Here are 5 things every person with diabetes should know about insulin:
1. The doses your doctor initially prescribed aren’t necessarily accurate or the dose you’ll need a few months from now.
None of us need just one set amount of insulin for the rest of our lives -- that’s why managing diabetes is so tricky. If it was entirely up to your body, it would give you different amounts of insulin for different types of foods, different levels of stress, and different activity levels during the day.
If you lose 10 pounds, you’ll need to lower your insulin doses. If you gain 10 pounds, you’ll need to increase your insulin doses. If you start exercising more and eating more whole foods, you’ll need less insulin. The list of variables that affect your insulin needs goes on and on.
What can you do about it?Learn! Take good notes. If you’re actively trying to lose weight, check-in with your doctor when you’re down 5 to 10 pounds. If you’ve started exercising more, ask your diabetes educator to help you prevent low blood sugars during and after exercise.
2. You can experience hypoglycemia (low blood sugars), and your doctors may never even mention it or teach you how to handle it.
What can you do about it?First of all, try not to eat the whole kitchen! That will only lead to a super high blood sugar.
Instead, find a fast-acting carbohydrate (like juice, fruit, a small serving of Skittles) to eat and then sit on your hands and wait 15 minutes before eating more.
Use a glucose meter to confirm that you’re still low if you still feel severely shaky. (Sometimes the symptoms of a low can linger long after your blood sugar has come back up to a safe level.)
Then, schedule an appointment immediately with your doctor if this happens to you more than once. It’s not your fault. You simply haven’t been given enough information and/or the correct insulin doses for your body’s needs.

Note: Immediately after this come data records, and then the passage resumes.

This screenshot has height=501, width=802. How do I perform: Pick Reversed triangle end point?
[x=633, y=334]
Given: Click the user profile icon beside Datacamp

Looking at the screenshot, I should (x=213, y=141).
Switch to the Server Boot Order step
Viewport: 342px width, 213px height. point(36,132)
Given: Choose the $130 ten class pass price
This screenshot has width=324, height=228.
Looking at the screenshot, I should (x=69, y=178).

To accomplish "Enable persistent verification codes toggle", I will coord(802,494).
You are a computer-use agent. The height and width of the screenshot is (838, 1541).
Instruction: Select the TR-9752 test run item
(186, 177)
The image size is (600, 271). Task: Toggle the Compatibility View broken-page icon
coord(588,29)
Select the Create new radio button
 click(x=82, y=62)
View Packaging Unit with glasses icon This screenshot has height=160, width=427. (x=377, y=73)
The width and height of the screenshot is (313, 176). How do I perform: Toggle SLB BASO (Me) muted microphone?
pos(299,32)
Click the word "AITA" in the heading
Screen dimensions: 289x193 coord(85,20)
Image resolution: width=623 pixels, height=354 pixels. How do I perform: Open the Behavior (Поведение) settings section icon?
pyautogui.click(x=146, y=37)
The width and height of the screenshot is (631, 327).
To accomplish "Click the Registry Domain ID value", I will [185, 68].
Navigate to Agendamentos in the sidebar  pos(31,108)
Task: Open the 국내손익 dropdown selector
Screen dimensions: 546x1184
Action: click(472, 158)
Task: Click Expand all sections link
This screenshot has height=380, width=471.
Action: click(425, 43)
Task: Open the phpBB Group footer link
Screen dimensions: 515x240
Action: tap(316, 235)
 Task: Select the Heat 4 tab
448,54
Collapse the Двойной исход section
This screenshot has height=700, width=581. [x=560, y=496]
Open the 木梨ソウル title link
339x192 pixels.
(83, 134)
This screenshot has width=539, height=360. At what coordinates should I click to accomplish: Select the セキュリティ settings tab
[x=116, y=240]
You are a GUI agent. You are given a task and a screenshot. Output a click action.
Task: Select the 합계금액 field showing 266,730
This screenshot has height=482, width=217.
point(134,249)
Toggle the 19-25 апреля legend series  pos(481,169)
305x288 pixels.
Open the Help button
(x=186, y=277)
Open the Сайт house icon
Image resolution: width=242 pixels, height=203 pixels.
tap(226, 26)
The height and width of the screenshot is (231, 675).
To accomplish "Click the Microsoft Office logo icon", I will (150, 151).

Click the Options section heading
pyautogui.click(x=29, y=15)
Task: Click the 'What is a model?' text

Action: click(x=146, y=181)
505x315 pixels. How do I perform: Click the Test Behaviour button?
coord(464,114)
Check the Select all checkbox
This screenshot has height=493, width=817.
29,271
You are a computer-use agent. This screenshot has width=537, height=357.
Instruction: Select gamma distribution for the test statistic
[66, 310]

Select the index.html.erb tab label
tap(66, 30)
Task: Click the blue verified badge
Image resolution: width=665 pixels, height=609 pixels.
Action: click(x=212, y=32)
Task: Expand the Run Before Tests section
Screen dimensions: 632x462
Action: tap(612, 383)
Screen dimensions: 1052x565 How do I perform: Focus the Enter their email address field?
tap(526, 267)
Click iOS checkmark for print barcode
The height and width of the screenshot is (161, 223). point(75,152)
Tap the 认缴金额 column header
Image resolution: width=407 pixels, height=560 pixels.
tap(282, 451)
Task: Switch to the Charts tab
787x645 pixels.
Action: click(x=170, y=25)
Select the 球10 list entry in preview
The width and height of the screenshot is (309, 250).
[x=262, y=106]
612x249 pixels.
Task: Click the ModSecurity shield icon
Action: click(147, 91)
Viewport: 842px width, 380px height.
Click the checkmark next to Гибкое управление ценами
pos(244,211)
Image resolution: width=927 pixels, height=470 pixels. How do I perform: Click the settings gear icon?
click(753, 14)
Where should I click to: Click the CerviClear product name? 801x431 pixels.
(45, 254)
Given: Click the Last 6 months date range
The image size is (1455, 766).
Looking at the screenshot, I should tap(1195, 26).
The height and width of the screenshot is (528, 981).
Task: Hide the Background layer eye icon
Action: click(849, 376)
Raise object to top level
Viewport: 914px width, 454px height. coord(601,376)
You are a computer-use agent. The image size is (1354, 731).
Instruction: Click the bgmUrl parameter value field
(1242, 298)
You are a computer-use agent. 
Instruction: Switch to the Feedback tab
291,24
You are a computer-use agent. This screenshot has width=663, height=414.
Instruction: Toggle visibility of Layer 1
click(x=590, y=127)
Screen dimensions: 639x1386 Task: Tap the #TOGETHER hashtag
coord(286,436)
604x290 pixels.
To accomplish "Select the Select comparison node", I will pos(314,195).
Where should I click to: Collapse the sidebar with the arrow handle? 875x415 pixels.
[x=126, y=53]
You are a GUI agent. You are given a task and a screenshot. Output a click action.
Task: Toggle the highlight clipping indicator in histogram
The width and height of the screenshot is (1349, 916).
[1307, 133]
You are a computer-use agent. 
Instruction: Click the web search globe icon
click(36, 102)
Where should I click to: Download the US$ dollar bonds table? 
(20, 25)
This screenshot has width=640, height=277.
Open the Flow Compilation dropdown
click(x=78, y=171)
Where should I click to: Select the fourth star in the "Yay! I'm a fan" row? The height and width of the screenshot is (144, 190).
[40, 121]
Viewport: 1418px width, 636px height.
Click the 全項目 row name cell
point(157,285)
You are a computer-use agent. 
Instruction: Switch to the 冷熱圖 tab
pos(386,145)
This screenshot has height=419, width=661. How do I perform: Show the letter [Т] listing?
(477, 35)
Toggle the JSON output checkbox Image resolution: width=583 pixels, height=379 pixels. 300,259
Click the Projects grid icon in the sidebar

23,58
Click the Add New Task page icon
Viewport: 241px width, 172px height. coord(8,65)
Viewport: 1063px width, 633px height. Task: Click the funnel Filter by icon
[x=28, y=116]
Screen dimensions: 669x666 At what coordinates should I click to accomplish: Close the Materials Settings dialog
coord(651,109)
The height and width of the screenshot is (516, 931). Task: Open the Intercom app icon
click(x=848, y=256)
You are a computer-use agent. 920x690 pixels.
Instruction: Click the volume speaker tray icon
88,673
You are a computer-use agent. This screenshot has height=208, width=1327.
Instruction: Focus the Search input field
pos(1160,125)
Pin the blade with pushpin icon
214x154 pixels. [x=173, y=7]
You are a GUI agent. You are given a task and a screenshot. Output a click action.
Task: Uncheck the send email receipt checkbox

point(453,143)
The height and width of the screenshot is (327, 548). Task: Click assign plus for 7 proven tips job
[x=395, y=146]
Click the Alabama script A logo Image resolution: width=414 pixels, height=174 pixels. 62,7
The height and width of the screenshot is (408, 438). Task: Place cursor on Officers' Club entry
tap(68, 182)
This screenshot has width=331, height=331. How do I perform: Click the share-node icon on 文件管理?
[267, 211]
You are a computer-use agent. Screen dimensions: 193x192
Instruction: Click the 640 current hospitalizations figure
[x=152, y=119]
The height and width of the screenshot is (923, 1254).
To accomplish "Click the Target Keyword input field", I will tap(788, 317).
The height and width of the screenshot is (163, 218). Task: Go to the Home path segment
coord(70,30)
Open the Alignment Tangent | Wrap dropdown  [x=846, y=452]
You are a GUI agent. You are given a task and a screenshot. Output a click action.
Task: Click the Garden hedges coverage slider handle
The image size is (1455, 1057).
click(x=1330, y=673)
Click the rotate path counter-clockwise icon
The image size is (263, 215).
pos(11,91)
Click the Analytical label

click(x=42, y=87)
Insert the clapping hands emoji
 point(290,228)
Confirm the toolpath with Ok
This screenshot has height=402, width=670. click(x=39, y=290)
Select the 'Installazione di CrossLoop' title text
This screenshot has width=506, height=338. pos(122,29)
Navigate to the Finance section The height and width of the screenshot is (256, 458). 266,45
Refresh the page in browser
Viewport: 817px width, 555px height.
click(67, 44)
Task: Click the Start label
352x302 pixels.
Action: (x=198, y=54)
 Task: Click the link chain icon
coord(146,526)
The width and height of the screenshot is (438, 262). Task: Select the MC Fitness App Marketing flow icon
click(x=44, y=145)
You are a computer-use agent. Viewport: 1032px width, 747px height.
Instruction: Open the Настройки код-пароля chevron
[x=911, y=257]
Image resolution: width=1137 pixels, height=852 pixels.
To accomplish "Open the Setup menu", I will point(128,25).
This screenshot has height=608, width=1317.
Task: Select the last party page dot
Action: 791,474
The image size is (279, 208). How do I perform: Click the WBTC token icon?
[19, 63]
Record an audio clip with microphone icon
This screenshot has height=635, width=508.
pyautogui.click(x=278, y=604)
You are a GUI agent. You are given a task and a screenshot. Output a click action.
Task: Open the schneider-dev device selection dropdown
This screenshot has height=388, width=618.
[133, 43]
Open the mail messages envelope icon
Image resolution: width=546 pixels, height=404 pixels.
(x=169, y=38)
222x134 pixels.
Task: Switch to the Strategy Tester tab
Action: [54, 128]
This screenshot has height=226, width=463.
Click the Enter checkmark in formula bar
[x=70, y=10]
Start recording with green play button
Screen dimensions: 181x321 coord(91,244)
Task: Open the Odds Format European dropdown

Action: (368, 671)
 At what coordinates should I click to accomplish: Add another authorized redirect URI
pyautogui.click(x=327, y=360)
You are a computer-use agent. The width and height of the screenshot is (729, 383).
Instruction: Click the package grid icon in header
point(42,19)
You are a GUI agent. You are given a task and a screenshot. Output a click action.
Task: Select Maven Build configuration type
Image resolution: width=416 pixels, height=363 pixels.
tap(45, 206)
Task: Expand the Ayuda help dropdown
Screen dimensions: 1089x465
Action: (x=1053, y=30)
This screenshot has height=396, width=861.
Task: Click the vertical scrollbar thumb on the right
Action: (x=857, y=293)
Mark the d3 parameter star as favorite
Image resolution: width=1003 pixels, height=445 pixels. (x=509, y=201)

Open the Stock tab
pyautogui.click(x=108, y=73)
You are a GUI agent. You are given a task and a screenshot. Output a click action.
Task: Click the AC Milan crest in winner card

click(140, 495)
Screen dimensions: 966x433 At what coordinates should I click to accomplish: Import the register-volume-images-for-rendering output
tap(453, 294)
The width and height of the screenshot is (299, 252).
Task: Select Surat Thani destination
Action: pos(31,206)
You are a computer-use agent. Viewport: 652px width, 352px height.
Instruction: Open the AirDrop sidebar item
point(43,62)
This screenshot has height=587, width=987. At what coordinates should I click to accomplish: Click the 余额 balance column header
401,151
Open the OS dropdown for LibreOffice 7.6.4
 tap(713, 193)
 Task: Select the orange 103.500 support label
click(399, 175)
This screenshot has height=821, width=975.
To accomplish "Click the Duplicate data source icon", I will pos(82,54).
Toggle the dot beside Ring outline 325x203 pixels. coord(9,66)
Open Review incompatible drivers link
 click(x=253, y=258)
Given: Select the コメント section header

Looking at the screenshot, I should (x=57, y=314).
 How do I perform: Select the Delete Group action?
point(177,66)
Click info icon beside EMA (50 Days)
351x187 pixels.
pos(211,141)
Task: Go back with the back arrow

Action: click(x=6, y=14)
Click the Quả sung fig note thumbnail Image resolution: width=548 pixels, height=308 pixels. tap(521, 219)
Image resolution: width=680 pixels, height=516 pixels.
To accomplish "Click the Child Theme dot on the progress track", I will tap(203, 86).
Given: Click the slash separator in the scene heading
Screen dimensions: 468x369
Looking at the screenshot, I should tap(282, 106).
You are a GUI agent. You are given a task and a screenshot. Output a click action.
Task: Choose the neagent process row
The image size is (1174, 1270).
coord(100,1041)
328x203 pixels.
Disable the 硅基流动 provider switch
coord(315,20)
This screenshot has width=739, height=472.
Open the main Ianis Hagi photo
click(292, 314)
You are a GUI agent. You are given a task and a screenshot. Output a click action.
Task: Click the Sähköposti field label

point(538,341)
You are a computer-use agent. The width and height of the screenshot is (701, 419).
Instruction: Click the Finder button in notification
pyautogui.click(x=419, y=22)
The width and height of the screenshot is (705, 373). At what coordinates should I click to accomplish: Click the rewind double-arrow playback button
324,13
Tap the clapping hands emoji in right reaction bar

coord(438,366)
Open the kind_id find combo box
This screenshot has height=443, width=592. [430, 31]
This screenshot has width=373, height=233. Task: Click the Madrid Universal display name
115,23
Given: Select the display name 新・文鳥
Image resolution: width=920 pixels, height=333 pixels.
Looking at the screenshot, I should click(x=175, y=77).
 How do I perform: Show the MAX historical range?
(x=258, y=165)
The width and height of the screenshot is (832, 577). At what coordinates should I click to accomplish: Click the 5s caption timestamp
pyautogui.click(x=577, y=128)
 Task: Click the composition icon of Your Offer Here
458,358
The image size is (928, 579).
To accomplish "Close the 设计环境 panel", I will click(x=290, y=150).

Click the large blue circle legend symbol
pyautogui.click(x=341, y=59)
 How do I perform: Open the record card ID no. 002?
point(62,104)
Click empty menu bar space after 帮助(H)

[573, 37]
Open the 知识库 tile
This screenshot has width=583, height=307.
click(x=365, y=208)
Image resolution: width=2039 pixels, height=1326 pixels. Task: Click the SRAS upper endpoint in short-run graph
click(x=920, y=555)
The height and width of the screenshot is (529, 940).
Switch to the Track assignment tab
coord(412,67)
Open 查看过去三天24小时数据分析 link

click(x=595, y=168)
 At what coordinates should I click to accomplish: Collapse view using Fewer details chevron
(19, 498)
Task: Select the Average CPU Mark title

3. They probably won’t teach you about low-carb eating, or what to do with your insulin if your meal is low-carb.
You’ve probably read about it online, but you won’t hear very much about it from your healthcare team unless they are uniquely progressive. Eating a low (or lower) carbohydrate diet can be a great way to reduce your insulin needs and thus reduce your blood sugar levels, too.
What can you do about it?We have tons of low-carb options (recipes, meal plans, guides, etc.) on our blog! You can get started with some recipes, or reach out to your One Drop coach for more ideas! Reducing your carb intake will also reduce your need for insulin, and (more than likely) your overall A1c. Win-win! 🏆
4. You’ll be told you must eat a certain number of carbohydrates at every meal and snack time. But if you push them to teach you more, you’ll have more freedom!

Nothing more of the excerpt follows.